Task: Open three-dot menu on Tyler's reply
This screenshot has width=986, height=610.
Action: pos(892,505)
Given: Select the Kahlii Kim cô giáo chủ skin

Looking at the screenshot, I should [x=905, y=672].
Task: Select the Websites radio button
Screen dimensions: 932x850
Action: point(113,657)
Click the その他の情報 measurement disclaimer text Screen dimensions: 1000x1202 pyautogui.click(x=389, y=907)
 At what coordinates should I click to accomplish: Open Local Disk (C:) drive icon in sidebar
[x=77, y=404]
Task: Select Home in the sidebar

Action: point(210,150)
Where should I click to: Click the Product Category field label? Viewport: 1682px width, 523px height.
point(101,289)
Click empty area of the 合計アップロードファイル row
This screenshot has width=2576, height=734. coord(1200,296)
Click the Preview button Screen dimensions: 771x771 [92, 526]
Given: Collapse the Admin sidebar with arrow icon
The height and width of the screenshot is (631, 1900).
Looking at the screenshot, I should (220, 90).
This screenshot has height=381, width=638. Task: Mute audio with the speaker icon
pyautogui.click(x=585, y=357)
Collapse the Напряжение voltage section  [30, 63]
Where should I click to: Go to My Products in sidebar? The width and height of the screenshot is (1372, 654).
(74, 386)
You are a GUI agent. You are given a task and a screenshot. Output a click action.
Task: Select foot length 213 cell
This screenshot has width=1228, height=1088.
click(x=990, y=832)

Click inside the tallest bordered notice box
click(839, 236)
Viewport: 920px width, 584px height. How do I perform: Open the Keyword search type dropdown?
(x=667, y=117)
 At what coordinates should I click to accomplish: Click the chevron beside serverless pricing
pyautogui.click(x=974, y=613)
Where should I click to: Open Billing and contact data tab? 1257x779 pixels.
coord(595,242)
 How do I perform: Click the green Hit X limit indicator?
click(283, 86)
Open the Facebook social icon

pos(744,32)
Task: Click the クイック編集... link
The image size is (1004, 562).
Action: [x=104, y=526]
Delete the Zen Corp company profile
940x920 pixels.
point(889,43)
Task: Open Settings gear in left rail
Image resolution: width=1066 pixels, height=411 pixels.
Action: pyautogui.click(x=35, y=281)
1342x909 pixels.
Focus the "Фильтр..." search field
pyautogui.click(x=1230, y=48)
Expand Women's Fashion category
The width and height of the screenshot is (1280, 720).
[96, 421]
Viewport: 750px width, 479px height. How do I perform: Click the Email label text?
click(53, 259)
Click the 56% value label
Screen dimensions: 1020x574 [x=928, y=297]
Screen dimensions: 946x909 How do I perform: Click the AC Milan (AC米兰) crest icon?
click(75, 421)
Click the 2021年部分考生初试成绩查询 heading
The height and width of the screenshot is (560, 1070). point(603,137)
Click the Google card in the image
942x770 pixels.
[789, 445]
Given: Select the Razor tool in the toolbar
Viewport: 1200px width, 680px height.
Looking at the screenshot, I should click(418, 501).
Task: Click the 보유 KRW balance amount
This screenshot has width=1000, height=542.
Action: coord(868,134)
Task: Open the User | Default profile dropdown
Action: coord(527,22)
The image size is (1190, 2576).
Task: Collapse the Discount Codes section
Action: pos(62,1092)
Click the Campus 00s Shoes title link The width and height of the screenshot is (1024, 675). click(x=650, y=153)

# # # #

Count, in the data above, the lines that hold "button". Return only that count.

2